The 1st Infantry Division marked its return to American soil on March 19 with a colors uncasing ceremony at Victory Park, Fort Riley, Kan.

Surrounded by stones etched with the names of fallen soldiers, Maj. Gen. William Mayville, Command Sgt. Maj. Charles Sasser, Brig. Gen. Donald MacWilie and Command Sgt. Maj. Miguel Rivera, unfurled the division’s colors before a crowd of family, friends and Kansas leaders.

The ceremony marked the first time the 1st ID colors have flown at Fort Riley since March 8, 2012, when Mayville and Sasser cased the colors before the division headquarters’ deployment to Afghanistan, where they assumed control of Regional Command-East.

"It is good to be home," Mayville said.

Adding, "As beautiful as the Hindu Kush is, there is nothing, nothing more spectacular than these great rolling hills at Fort Riley. We love being back here – it’s just fantastic."

Mayville offered his thanks to MacWillie and Rivera, who served as the division’s command team at Fort Riley during the deployment.

Mayville said knowing Fort Riley was in good hands made it easy to focus on the Afghan mission.

"Thank you for your team and for all your hard work," Mayville said.

During the division’s year-long deployment, the headquarters oversaw one of the most challenging and dynamic periods in Afghanistan as it managed the transition from coalition-led operations to posturing coalition forces to successfully transition to the end of mission in 2014.

Big Red One soldiers focused on training Afghan National Security Force soldiers and leaders, providing their counterparts the tools required to deal with the challenges of their nation.

"I can report [the Afghan National Security Forces are] a good force," Mayville said.

"They are taking the lead and we are very proud of what they are doing. They still have work [to do], and they are going to need our assistance in the months to come.

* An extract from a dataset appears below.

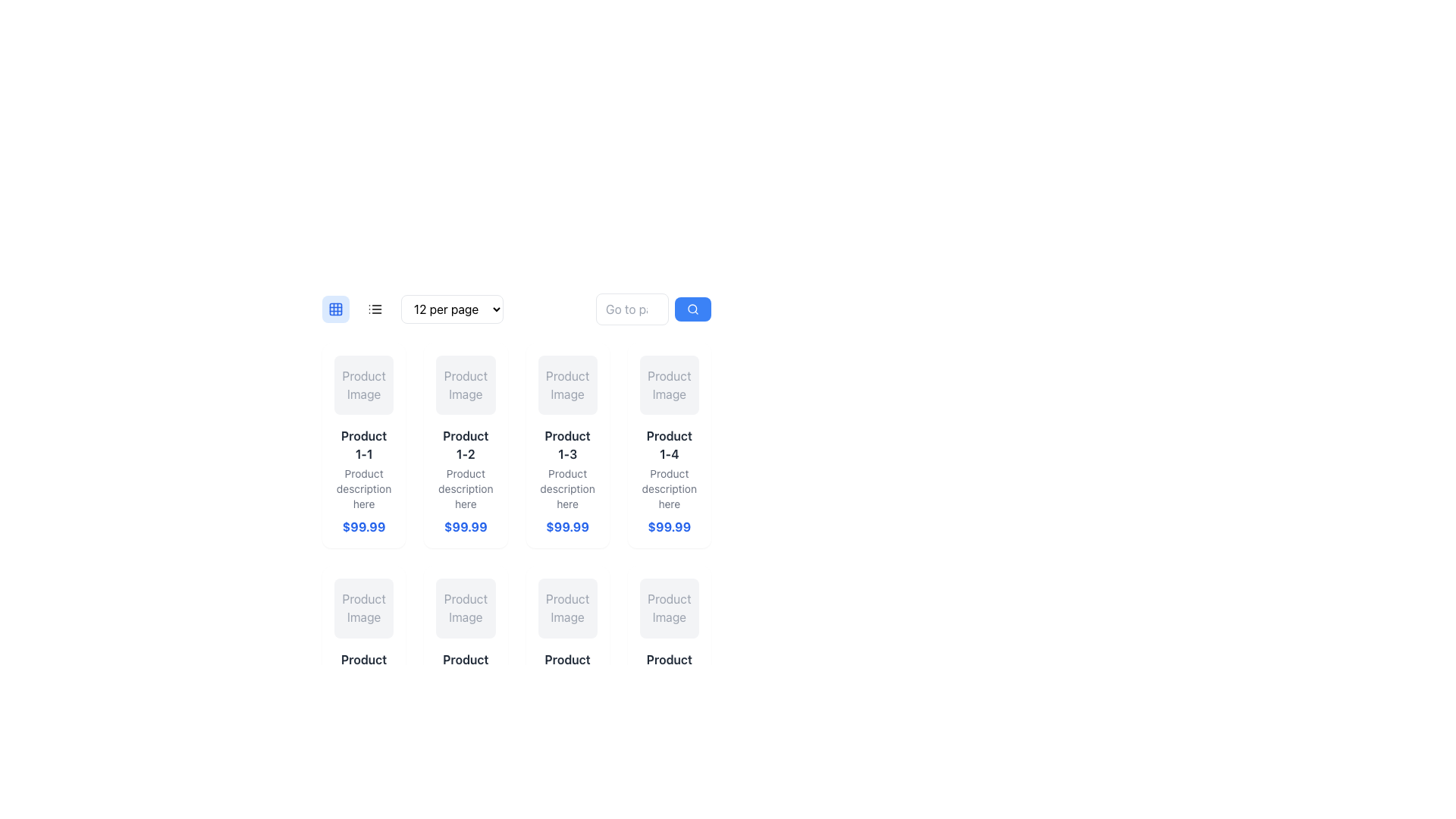  Describe the element at coordinates (465, 489) in the screenshot. I see `the static text element located in the second column under 'Product 1-2', which is above the price '$99.99'` at that location.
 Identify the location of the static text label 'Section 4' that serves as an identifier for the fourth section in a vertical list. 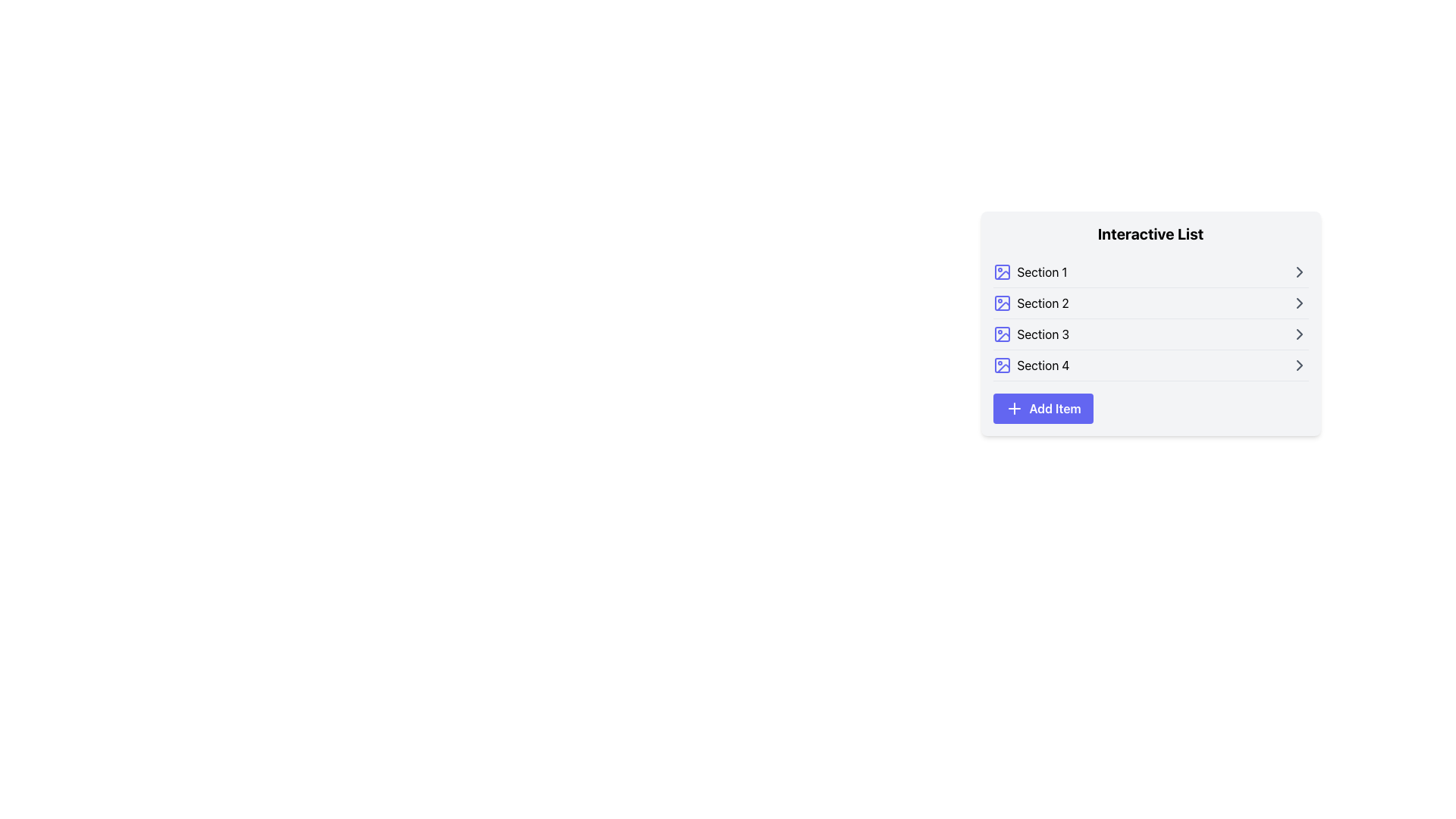
(1043, 366).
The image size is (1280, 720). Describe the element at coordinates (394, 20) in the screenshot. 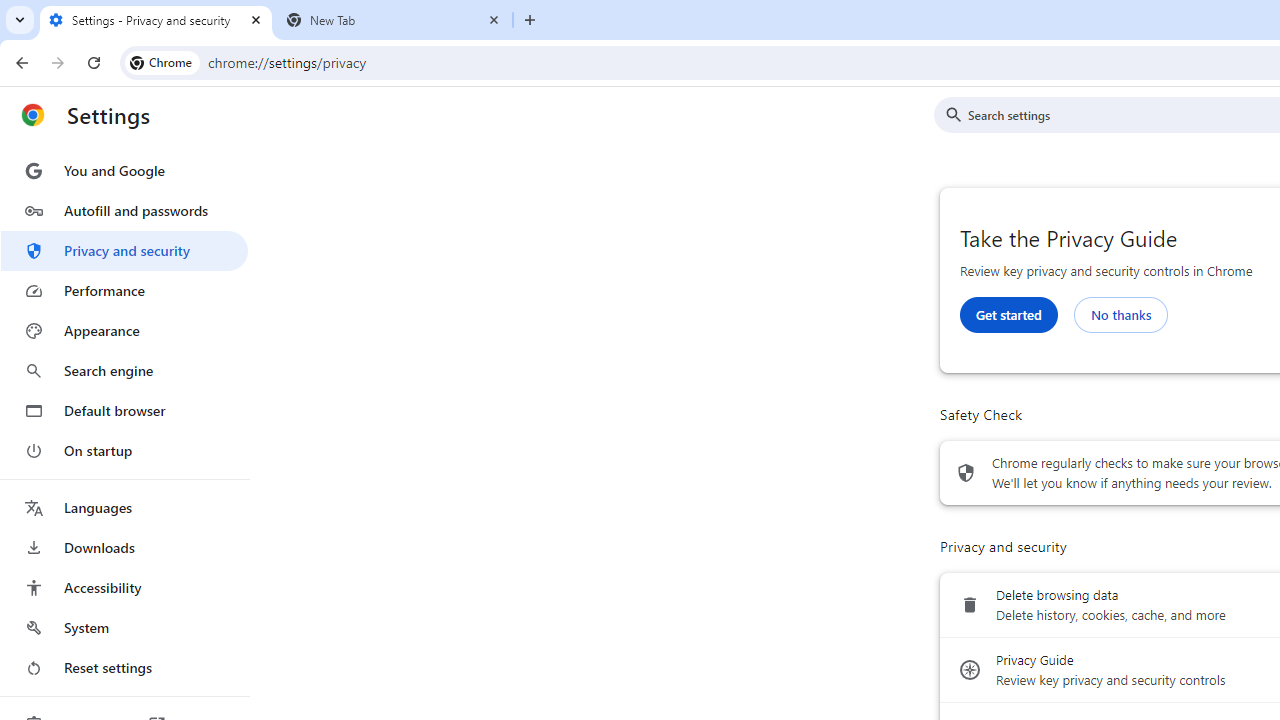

But they are very proud of what they are doing and they should be."

Kansas Gov. Sam Brownback attended the uncasing ceremony and offered his thanks to the troops of the Big Red One.

"It’s good to have you home where you belong," Brownback said. "We are delighted to have you back."

The Big Red One transferred control of RC-East to the 101st Airborne Division (Airmobile), Fort Campbell, Ky., and furled the division colors during a ceremony March 14 at Bagram Airfield, Afghanistan.

During that ceremony, Mayville praised the growing confidence and competence of the Afghan National Security Forces, noting that these forces are at a point where they cannot lose – and the Taliban cannot win.

"Success in Afghanistan is now measured by what our Afghan partners can do rather than what we as a coalition do," Mayville said.

Adding, "What is done here matters to the safety and well-being of the Afghan people, and it matters to the citizens of nations who have sent their sons and daughters here to stand with the Afghans."